There is growing evidence of a link between childhood trauma and first-episode psychosis.
Research overseen by Orygen’s Dr Sarah Bendall has added to that body of evidence with a study showing that 53% of young people with psychosis had experienced childhood trauma.
“More than half of the young people who attend early psychosis services have experienced moderate to severe trauma. If we included mild traumas the percentage could be higher,” said the senior author of the research published in the British Journal of Clinical Psychology.
The study investigated the relationships between trauma, psychotic symptoms (hallucinations and delusions), post-traumatic intrusions and trauma-related beliefs.
“Analyses revealed that post-traumatic intrusions were independently associated with hallucination severity,” Dr Bendall said.
“While post-traumatic intrusions and trauma-related beliefs were associated with delusion severity.”
The findings implied that treating post-traumatic intrusions and beliefs could lead to a reduction in psychotic symptoms.
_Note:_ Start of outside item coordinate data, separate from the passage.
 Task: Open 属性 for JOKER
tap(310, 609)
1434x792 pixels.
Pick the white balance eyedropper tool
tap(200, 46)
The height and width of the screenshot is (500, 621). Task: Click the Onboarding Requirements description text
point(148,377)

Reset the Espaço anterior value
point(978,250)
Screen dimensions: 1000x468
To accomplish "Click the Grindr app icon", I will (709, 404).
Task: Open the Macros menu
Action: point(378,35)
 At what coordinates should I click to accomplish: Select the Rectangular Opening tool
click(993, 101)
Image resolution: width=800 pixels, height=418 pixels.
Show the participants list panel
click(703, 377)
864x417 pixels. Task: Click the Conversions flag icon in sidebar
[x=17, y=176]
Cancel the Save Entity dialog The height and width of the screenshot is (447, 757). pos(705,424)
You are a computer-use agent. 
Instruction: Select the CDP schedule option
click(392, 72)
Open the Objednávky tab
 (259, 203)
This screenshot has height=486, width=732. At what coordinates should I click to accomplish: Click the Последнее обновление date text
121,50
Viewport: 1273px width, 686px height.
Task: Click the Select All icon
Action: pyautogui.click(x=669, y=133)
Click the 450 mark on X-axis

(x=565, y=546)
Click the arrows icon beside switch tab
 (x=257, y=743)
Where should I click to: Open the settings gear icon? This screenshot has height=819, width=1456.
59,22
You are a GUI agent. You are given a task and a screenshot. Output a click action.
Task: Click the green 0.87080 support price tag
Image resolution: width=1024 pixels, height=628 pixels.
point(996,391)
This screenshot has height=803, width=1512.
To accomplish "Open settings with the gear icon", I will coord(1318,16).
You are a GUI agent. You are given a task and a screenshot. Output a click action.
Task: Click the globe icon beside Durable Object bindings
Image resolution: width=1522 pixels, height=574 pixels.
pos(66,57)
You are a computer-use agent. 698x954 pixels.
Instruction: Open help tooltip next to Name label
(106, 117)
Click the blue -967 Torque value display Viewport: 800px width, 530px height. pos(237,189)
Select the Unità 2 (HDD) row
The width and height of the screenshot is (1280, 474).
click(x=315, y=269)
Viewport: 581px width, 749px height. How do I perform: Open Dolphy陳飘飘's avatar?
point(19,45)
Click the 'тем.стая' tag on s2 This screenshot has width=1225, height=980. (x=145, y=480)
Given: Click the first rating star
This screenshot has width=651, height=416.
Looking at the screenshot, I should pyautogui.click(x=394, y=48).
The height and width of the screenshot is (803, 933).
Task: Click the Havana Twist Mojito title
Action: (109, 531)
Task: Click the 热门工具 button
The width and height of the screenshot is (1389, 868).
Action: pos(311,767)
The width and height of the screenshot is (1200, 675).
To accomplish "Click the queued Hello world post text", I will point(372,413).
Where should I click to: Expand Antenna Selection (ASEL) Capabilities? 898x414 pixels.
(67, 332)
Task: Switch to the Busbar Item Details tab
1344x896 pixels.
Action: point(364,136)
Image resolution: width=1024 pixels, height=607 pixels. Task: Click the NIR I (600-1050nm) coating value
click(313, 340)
“It gives us more confidence that we can treat some hallucinations and delusions with the same psychological interventions we use to treat PTSD,” said Dr Bendall.
Dr Bendall hoped that the research would lead to routine assessment and treatment of childhood trauma and post-traumatic stress in clinical services dealing with first-episode psychosis.
“We need early psychosis clinicians to be comfortable treating trauma and we need to have clear evidence-based treatments for them to use,” Dr Bendall said.
“It should be seen as a normal part of early psychosis treatment.”